Geometry Problem 964: Right Triangle, Cevians, Angles, 10, 20, 30 Degrees

Geometry Problem
Level: Mathematics Education, High School, Honors Geometry, College.

Click the figure below to see the complete problem 964.

Online Geometry Problem 964: Right Triangle, Cevians, Angles, 10, 20, 30 Degrees


  1. I do not have a full solution but a suggestion for others. Consider G the midpoint of BD. G is the circumcentre of Tr. ABD or GA=GD. For reasons that are still unclear to me, GAD is an equilateral triangle, In other words, AD=GA=GD or AD=BD/2 which in turn suggests that BAD is a 30°-60°-90° triangle. /_EDF is therefore=40° and thus x=(40+10)=50°.
    All that remains now is to prove that Tr. GAD is equilateral. Still beyond me though -- A lovely problem, Antonio!

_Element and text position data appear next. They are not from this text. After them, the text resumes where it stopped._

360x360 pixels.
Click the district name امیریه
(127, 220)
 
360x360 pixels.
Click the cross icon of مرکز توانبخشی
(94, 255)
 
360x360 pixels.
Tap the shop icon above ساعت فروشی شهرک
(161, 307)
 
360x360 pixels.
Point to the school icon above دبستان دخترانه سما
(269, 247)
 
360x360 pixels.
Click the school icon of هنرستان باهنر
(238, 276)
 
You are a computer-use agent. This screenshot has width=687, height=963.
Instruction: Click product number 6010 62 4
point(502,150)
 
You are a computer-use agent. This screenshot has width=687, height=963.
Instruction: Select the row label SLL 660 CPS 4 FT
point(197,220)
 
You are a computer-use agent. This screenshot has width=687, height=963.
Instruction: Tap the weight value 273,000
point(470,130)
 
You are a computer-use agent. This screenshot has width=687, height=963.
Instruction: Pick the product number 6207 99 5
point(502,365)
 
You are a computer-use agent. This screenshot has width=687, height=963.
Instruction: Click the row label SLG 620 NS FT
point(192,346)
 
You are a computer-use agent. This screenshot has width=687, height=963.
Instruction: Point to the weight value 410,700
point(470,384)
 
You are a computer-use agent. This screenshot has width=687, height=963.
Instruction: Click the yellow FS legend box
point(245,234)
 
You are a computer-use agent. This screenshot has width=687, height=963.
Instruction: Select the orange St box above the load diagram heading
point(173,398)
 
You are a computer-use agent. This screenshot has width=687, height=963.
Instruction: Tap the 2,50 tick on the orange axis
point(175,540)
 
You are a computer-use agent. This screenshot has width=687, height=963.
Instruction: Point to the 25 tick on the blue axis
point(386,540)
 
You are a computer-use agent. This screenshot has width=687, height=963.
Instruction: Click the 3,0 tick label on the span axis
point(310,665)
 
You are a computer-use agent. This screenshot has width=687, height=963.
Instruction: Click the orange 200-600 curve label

  2. Consider G pe BC astfel incatDG= ED=DC,rezulta EDG echilateral,EGB,GDC,BGD isoscele=>BG=EC=GD=ED=DC m<BDG=20°,m<BDE=40°.x=50°.

  3. See

    Angle DEC=10 deg. ---> triangle DCE is isoceles ---> CD=DE.
    Put point G on BC, so that DC=DG ---> angle DGC=DCG=40 deg.
    ---> angle CDG=100 deg. ---> angle GDE=60 deg.
    Triangle DGE is equilateral <--- DE(=CD)=DG.
    Angle GEB=180-70-60=50 deg.=angle GBE.
    ---> GE=GB, and angle BGE is 80 deg.

    Points B, E, D are on circle G.
    ---> angle BDE=angle BGE/2=40 deg.

    Angle BFE(=x)=40+10=50 deg.

  4. Alternatively one could use trigonometry. Angle DEC = 10 deg, so CD=DE. Let CD=1 (unit length). AD = DE*cos(20 deg), BA=AC*tan(40 deg). DE=1, AC=1+AD=1+cos(20 deg)
    Tan(angle ABD) = AD/BA=cos(20deg)/(1+cos(20 deg))/tan(40 deg) = tan(30)
    Angle ABD = 80 - X = 30. So X = 50 deg.